A number of Australia’s most prominent independent booksellers are leaving Leading Edge Books in favour of a new buying group set up by the Australian Booksellers Association. Sarah Farquharson reports.

‘It is a very significant development,’ says Readings managing director Mark Rubbo. ‘Leading Edge Books is considerably weaker and frankly I think it will become increasingly difficult for them to continue as their membership base continues to erode.’

Rubbo is talking about the shift among several independent booksellers that’s taken place over the past few months, with a number of prominent bookshops choosing to leave Leading Edge Books (LEB) in favour of Booksellers’ Choice, a new opt-in buying group service established by the Australian Booksellers Association (ABA) that helps members achieve better trading terms with publishers for a monthly fee.

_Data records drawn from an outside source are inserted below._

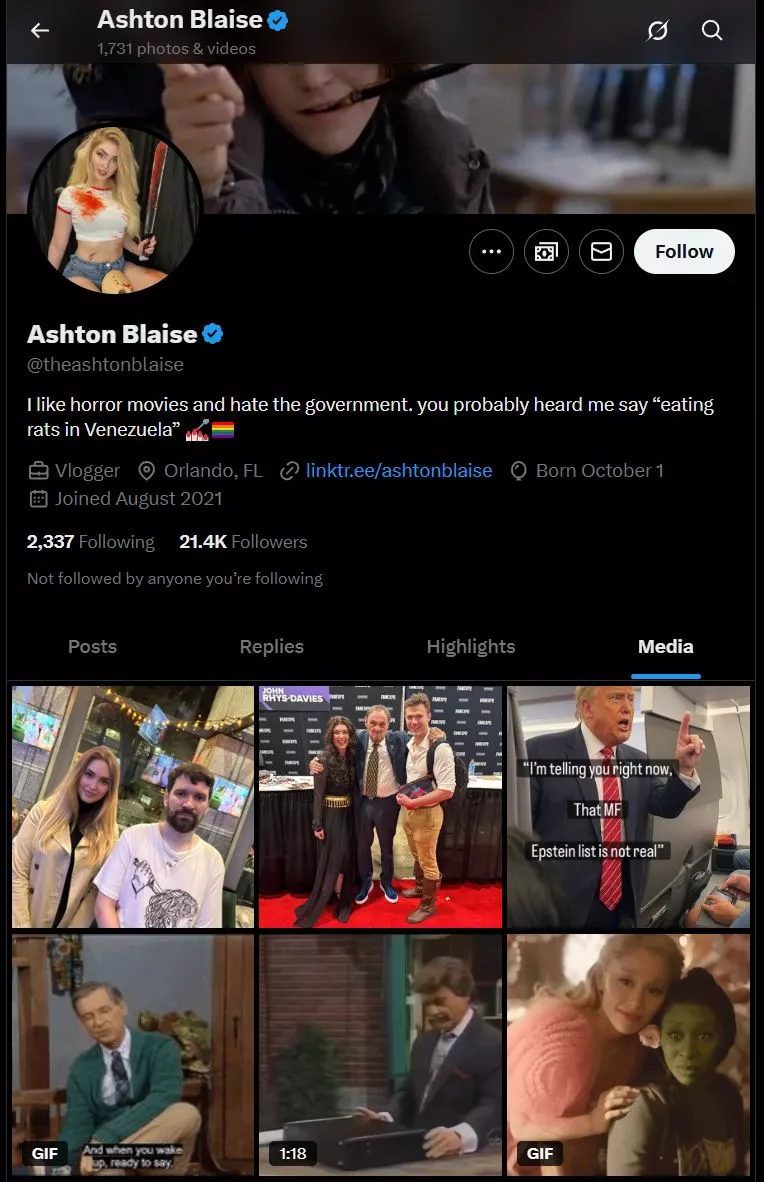Open the linktr.ee/ashtonblaise link
The image size is (764, 1182).
398,470
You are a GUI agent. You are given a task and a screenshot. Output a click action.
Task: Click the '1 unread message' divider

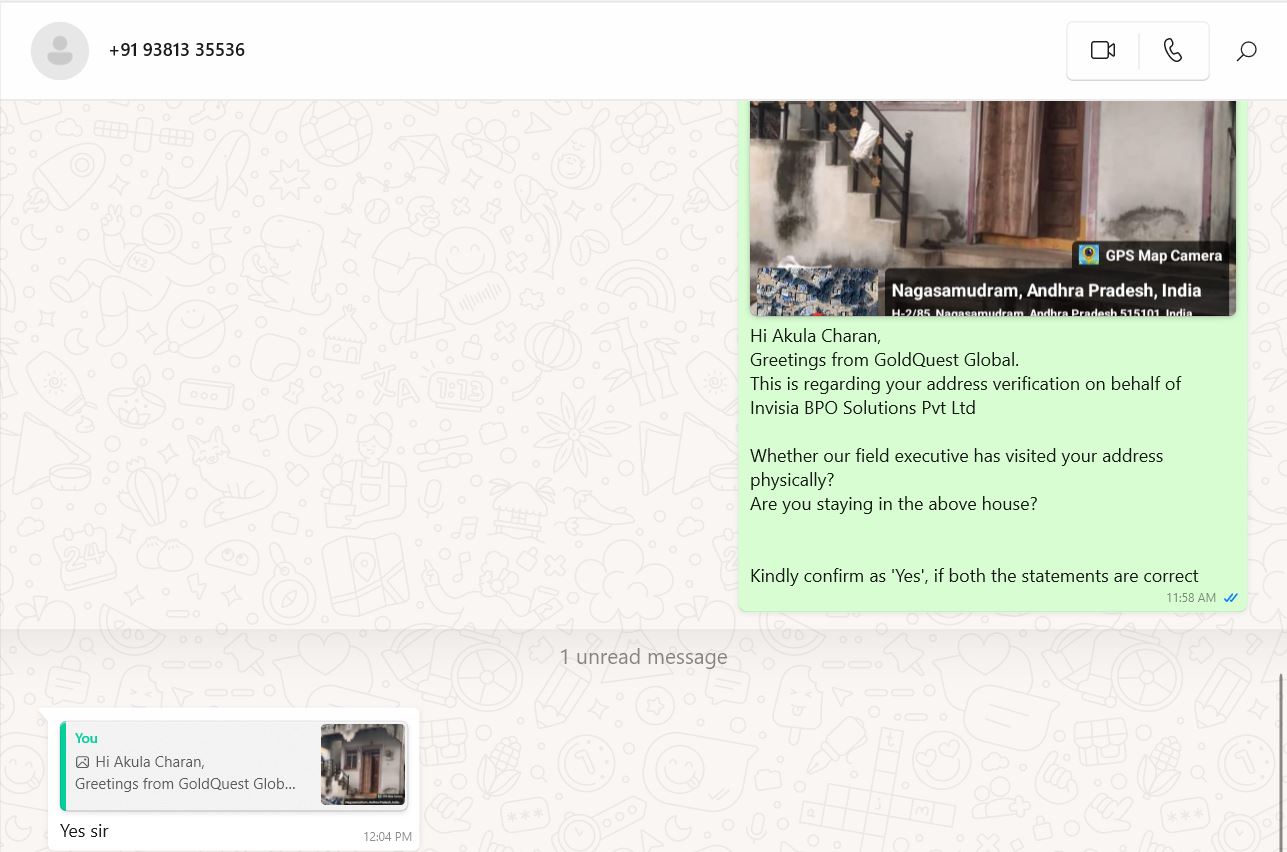coord(643,657)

Sydney’s Gleebooks, Queensland-based bookshops Riverbend Books and Avid Reader, and Melbourne’s Readings, Avenue Bookstore and Brunswick Bound are among those who have already made the decision to move across, and ABA CEO Robbie Egan says there are currently 38 stores in the process of completing their notice period to join Booksellers’ Choice. Egan estimates that the membership base for the new buying group will be ‘about 55 stores at some point in April’, noting that the situation is ‘in flux’ and that the ABA is ‘being flexible and giving [stores] time to make the decision and the change at a pace that works for them’.

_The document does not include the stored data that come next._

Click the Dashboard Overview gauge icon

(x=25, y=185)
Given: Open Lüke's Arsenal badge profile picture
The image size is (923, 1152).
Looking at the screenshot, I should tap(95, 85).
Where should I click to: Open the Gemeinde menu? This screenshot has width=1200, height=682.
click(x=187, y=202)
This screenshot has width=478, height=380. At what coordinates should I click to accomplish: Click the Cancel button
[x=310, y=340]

Given that LEB states its membership base is ‘160+’ bookstores, the ABA’s growing membership for Booksellers’ Choice is significant. As Rubbo says: ‘Most of Australia's leading independents have made the switch and in turnover terms they probably made up a considerable percentage of Leading Edge members turnover.’

What’s behind the shift?

‘It’s not just about saving money,’ explains Avid Reader owner Fiona Stager. ‘It was more that the [ABA] is going to support the industry, it’s an industry-led initiative and any money made will stay with the ABA. I would’ve gone [to Booksellers’ Choice] even if there were no financial incentives.’

However, the financial incentives are notable, according to booksellers who spoke to Books+Publishing.

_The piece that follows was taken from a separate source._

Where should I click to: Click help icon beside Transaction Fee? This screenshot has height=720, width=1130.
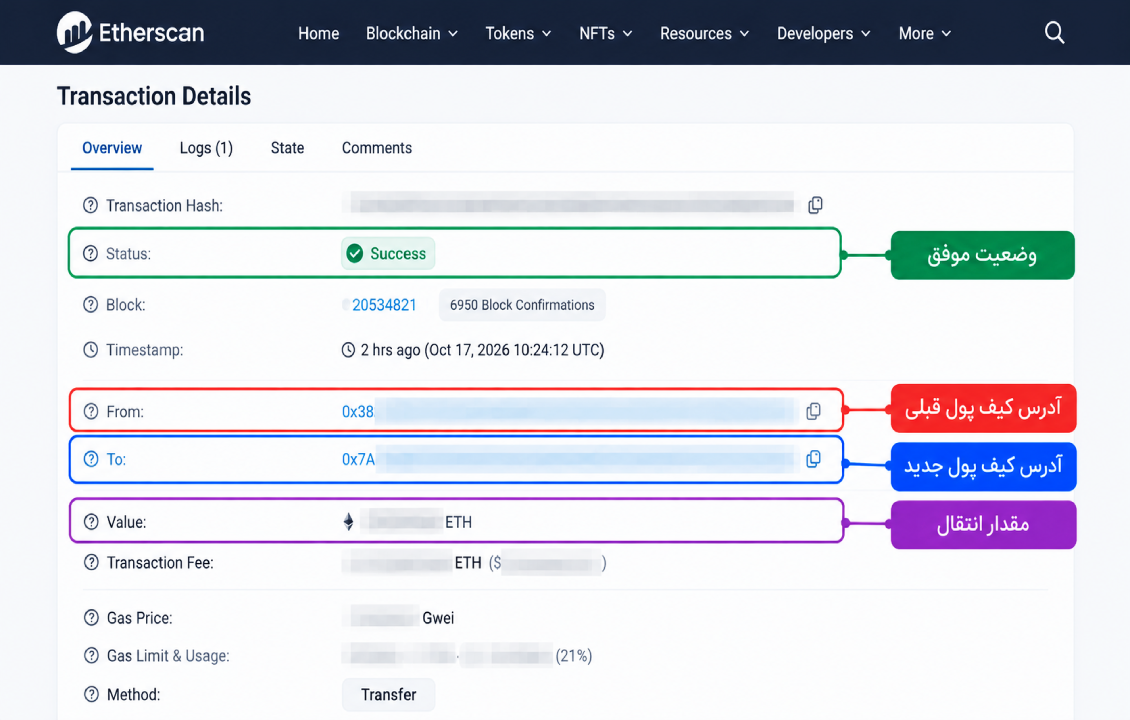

‘The fees to administer [Booksellers’ Choice] are much below what we were paying to get the same service from LEB,’ says Gleebooks owner David Gaunt. ‘Speaking as an ABA life member ... I can’t imagine why [independents] wouldn’t move across [to Booksellers’ Choice]. As I understand it, there's a significant number already, and growing. It's a very healthy figure. The figures I’ve been given show that it’s a very healthy operation.’

Riverbend’s Suzy Wilson thinks that the ABA has the potential to design a better buying system, noting, ‘Galina [Marinov] and Robbie [Egan, both from the ABA] are in a unique position, given their combined but different experience in the book industry, to design a more efficient, workable buying system that will benefit all.’

Many booksellers also stress that LEB has provided an important service, one that, for a long time, no one else was providing. ‘Leading Edge has been critical to our success, especially in the early days,’ says Stager. ‘Ruth [Hipwell] in particular has been very supportive, so it wasn’t a decision I made lightly.’

Gaunt notes: ‘I’ve appreciated what Leading Edge has made possible for booksellers since they entered the book industry but I have to say that from the outset I couldn’t see the rationale behind why we had to join an association to do this work for us and we couldn’t do it for ourselves ... What Leading Edge did was make it easy for publishers to say yes to something that booksellers should have been able to work out for themselves.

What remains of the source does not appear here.